The surprising early influences on the music of Silver Apples

“I had never listened to electronic music before,” Silver Apples co-founder Simeon said in 2000, explaining that his band’s experimental records of the late ‘60s were created without any foreknowledge of the earlier pioneers of machine music, “I was strictly a rocker”.

While the mononym version of Simeon came up in New York’s East Village, hanging out with artists and beat poets, he had grown up in the south as Simeon Coxe, a wide-eyed, curious kid from Knoxville, Tennessee, who moved to New Orleans in the late ’40s after his father returned from serving in World War II.

“I grew up in New Orleans listening to Fats Domino, Little Richard, Big Joe Turner, and the like,” recalled Simeon, who died in 2020 at the age of 82, “They all did concerts in the Black, rhythm ‘n blues clubs there and I sometimes would be the only white boy in the place, but it was wonderful.”

While Simeon appreciated jazz music, as well, it was New Orleans’s sometimes overlooked but hugely influential rock ‘n’ roll scene, focused on the clubs of North Rampart Street, that inspired him far more, particularly Fats Domino tunes like ‘The Fat Man’, ‘I’m Walkin’, ‘Ain’t That a Shame’, and ‘Blueberry Hill’.

Arriving in New York in the early 1960s to pursue art, Simeon eventually joined a fairly straightforward blues-rock outfit called the Overland Stage Electric Band. At this point, he was showing no particular sign of wanting to diverge from the R&B influences that had lit his proverbial fuse. Then, as could easily happen when living in Greenwich Village at the time, he made friends with an eccentric musician, specifically an odd fellow who liked to sit in his apartment and play along to Beethoven records with a bizarre electronic instrument called an oscillator.

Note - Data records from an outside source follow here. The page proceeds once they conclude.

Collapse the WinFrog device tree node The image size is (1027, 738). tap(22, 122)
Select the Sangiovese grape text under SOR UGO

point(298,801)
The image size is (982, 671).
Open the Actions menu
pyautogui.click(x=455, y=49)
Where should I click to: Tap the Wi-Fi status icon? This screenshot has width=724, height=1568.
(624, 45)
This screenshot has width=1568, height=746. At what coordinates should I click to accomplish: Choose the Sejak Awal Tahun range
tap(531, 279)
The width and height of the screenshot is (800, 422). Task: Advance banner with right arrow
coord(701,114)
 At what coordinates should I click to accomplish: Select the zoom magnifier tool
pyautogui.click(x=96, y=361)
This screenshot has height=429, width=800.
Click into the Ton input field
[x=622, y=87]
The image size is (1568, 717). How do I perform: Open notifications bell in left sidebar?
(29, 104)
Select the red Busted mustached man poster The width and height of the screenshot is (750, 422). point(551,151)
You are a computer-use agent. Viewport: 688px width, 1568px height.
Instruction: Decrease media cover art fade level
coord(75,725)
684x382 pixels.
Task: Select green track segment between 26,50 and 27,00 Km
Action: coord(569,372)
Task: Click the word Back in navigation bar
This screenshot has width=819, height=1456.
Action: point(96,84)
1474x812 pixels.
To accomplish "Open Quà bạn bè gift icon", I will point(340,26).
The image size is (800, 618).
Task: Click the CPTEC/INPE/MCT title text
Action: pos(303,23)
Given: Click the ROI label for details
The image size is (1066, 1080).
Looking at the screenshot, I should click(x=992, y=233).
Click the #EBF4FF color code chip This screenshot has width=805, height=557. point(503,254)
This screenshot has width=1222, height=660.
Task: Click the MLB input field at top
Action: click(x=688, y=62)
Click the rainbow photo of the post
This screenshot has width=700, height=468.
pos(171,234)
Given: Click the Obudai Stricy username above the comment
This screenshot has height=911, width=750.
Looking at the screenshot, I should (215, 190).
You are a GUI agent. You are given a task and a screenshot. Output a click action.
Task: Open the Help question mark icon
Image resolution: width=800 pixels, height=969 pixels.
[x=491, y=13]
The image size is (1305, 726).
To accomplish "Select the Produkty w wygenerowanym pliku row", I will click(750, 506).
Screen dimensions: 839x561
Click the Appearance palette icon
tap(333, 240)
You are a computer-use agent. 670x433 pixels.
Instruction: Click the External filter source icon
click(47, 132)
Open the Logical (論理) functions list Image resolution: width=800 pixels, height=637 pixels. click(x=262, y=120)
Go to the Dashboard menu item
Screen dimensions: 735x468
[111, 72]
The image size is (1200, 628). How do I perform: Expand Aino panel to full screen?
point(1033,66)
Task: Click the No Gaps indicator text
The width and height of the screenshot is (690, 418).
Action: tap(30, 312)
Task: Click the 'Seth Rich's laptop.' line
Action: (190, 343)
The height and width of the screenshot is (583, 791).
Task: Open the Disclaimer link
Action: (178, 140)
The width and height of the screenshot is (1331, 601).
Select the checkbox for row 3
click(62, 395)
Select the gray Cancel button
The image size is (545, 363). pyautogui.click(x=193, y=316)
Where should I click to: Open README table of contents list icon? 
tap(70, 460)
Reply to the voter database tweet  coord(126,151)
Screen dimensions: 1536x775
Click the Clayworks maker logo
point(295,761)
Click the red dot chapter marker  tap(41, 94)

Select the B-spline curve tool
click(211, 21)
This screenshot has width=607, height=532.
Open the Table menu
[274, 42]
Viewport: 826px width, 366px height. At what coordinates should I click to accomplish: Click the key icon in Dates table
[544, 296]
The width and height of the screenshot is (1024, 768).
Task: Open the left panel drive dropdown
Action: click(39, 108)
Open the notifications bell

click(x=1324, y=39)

One night, after that friend had passed out, Simeon took the opportunity to play the oscillator himself, this time with a rock album as his backing music. From there, “I was hooked,” he told the Knoxville News-Sentinel in 2015.

At first, Simeon tried to convince his mates in the Overland Stage Electric Band to adopt the theremin-like device into their sound, but this eerie, electro version of sci-fi psychedelic was slightly too far ahead of its time. “They hated it,” he said, “There was absolute rebellion in that band. It was, ‘Either that thing goes, or we quit’”. Hence, he opted to accept their resignations and carry on with the oscillator, ultimately forming Silver Apples with the lone band member who chose to stick with him, drummer Danny Taylor.

“I wanted to see if it would be possible to make music with feeling, using only oscillators and drums with vocals,” Simeon said. To achieve this, he also adapted a set of oscillators into something more akin to a Rube Goldberg device, an early synthesiser of his own creation, designed out of necessity, which he named after himself: the Simeon. “I did it by trial and error,” he told Perfect Sound Forever in 2000, “I have no technical training, so I asked a lot of questions, made a lot of mistakes, and burnt up many a circuit board in the process”.

The two albums Silver Apples released in the late ‘60s were moderately successful and well received by the same sort of audiences embracing the weirder musical corners of The Velvet Underground and Pink Floyd. It was several decades later, however, long after their break-up, that the band really began building a mythical status among appreciators and purveyors of electronic music, leading to the surprise reunion of Silver Apples in 1997, and a welcome collection of new music. None of it sounds like Fats Domino, mind you, but he is in there somewhere in the DNA of the music, weaved into the circuits.